GIVEN PROBLEM A:
Please print the Garcia v. Garland memorandum from "Garcia v. Garland" up to and including "FORREST, Circuit Judges.".
GIVEN PROBLEM B:
Carry on with the Garcia v. Garland court memorandum, starting right after its last sentence.

READING PASSAGE:
----
Garcia v. Garland

Decision Date31 August 2022
Docket Number16-72838
PartiesJUANA IRIS ESPINO GARCIA, Petitioner, v. MERRICK B. GARLAND, Attorney General, Respondent.
CourtU.S. Court of Appeals — Ninth Circuit

NOT FOR PUBLICATION

Argued and Submitted August 10, 2022 Seattle, Washington

On Petition for Review of an Order of the Board of Immigration Appeals Agency No. A206-913-479

Before: BERZON, CHRISTEN, and FORREST, Circuit Judges.

MEMORANDUM [*]

Juana Iris Espino Garcia ("Espino Garcia"), a native and citizen of Mexico, petitions for review from the Board of Immigration Appeals' ("BIA's") dismissal of her appeal from the immigration judge's ("IJ's") denial of her application for asylum withholding of removal under the Immigration and Nationality Act, and withholding of removal under the Convention Against Torture ("CAT"). We grant the petition in part and deny it in part.

When "the BIA agrees with the IJ's reasoning, we review both decisions." Garcia-Martinez v. Sessions, 886 F.3d 1291, 1293 (9th Cir. 2018). "[W]e consider only the grounds relied upon by th[e] agency," and we remand to allow the agency to decide any remaining issues. Regalado-Escobar v. Holder, 717 F.3d 724, 729 (9th Cir. 2013) (quoting Andia v. Ashcroft, 359 F.3d 1181, 1184 (9th Cir. 2004)). We review legal questions de novo and factual findings for substantial evidence. See Garcia v. Wilkinson, 988 F.3d 1136, 1142 (9th Cir. 2021).

1. The BIA committed legal error when, for purposes of determining whether Espino Garcia established that the harms she fears are because of actual or imputed political opinion, it applied the same "one central reason" standard to both her asylum and statutory withholding of removal claims. An applicant for withholding of removal need only show that a protected ground is "a reason" for the feared harm rather than "one central reason." See Barajas-Romero v. Lynch, 846 F.3d 351, 358-60 (9th Cir. 2017); see also 8 U.S.C. § 1231(b)(3)(C). The "a reason" standard applicable to withholding of removal is "less demanding" than the "one central reason" standard that applies to asylum claims. Barajas-Romero, 846 F.3d at 360; see also Garcia, 988 F.3d at 1146.
----
STORED DATA:
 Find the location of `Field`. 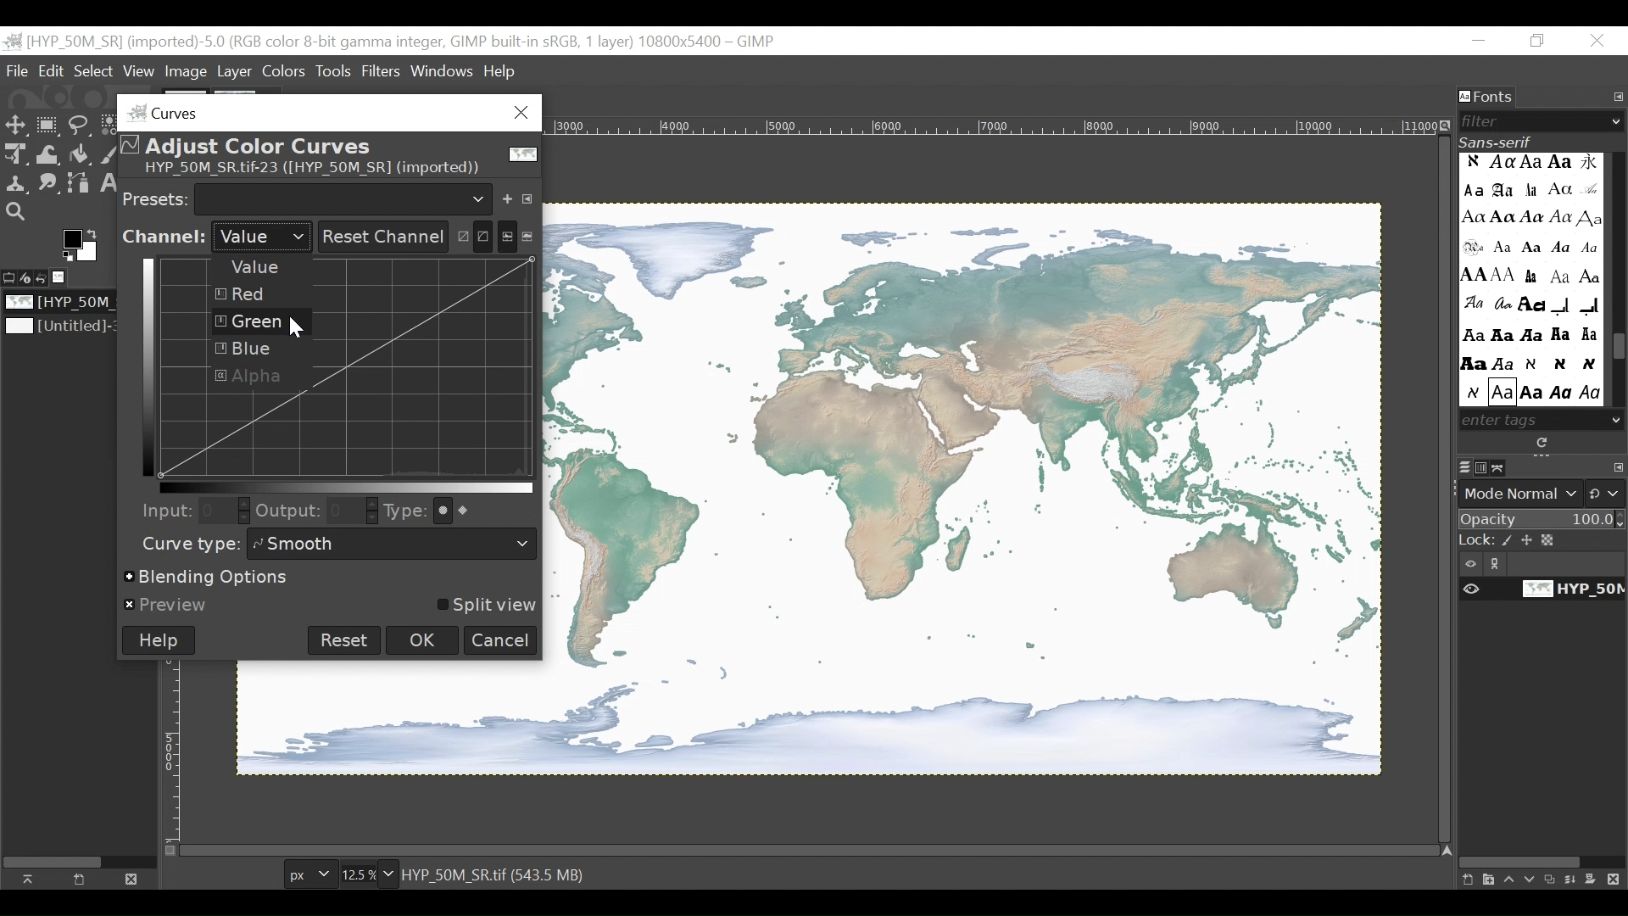

Field is located at coordinates (354, 511).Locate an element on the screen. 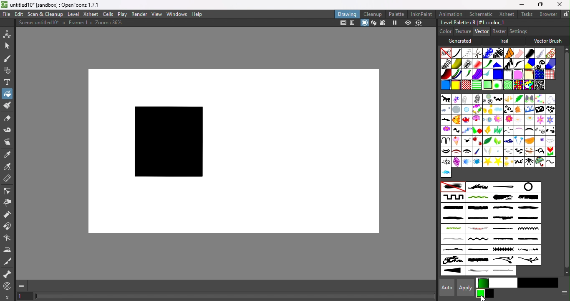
----
RESPONSE A:
Garcia v. Garland

Decision Date31 August 2022
Docket Number16-72838
PartiesJUANA IRIS ESPINO GARCIA, Petitioner, v. MERRICK B. GARLAND, Attorney General, Respondent.
CourtU.S. Court of Appeals — Ninth Circuit

NOT FOR PUBLICATION

Argued and Submitted August 10, 2022 Seattle, Washington

On Petition for Review of an Order of the Board of Immigration Appeals Agency No. A206-913-479

Before: BERZON, CHRISTEN, and FORREST, Circuit Judges.

RESPONSE B:
Where the BIA has applied the wrong nexus standard to a withholding of removal claim, remand is appropriate if the evidence supporting the agency's conclusion is "not unambiguous." Garcia, 988 F.3d at 1147; Barajas-Romero, 846 F.3d at 360. Here, Espino Garcia, whom the agency found credible, submitted evidence from which a reasonable fact finder could conclude that actual or imputed political opinion was "a reason" for the harms she fears. First, she provided evidence connecting her sister's and brother-in-law's murders to their political activities. She testified that her sister and brother-in-law were politically active, her brother-in-law held a government position, and her brother-in-law had to travel for his political work. The sicarios were monitoring the couple's activities, warned her brother-in-law not to travel, and took away the couple's phones out of concern that they would report the sicarios to higher authorities. Two months after the sicarios took away their phones, the couple was found tortured and brutally executed. Espino Garcia testified that the sicarios most likely targeted her sister and brother-in-law because of their political activities and her brother-in-law's government position.

Second, Espino Garcia presented evidence connecting the threats she received to the harms suffered by her sister and brother-in-law and to her own political opinion. Evidence that an applicant was harmed because of a family member's government service can support the conclusion that the harm was based on imputed political opinion. See Parada v. Sessions, 902 F.3d 901, 910 (9th Cir. 2018). Espino Garcia testified that the sicarios knew she was a member of the same political party as her sister and brother-in-law and that she attended political events with the couple. The sicarios had threatened Espino Garcia's sister that if her husband travelled, her family would be killed. And a few months after the murders, an armed man threatened Espino Garcia that the same thing that happened to her sister could happen to her.

That Espino Garcia was in danger because of her actual or imputed political opinion was therefore not entirely "speculative," as the BIA and IJ concluded; there was evidence, albeit circumstantial, supporting this interpretation of the threats against her, although her family connection to her sister and brother-in-law, independent of her own actual or imputed political opinion, could also have played a part.

In contrast, in the course of characterizing Espino Garcia's concerns as "speculative," the IJ himself improperly speculated that her sister and brother-inlaw might have been killed due to a "deal . . . gone bad." There was no evidence whatsoever to support the IJ's supposition, nor was there any evidence supporting any alternative explanation for the couple's murder and the threats to Espino Garcia.

Nor can the violence and threats Espino Garcia recounted necessarily be attributed to "generalized violence affecting the population at large," as the BIA indicated. The sicarios repeatedly threatened Espino Garcia's sister and brother-inlaw personally before coming to their home and murdering them execution-style, and there was no evidence of a motive such as theft or extortion. Moreover, the continued threats against the victims' family belies the general violence characterization. See, e.g., Silaya v. Mukasey, 524 F.3d 1066, 1071 (9th Cir. 2008) (explaining that continued harassment after an attack may "suggest that this was a purposeful attack with a political motive, rather than a despicable act of unmotivated violence against a stranger") (quoting Ochave v. I.N.S., 254 F.3d 859, 866 (9th Cir. 2001)).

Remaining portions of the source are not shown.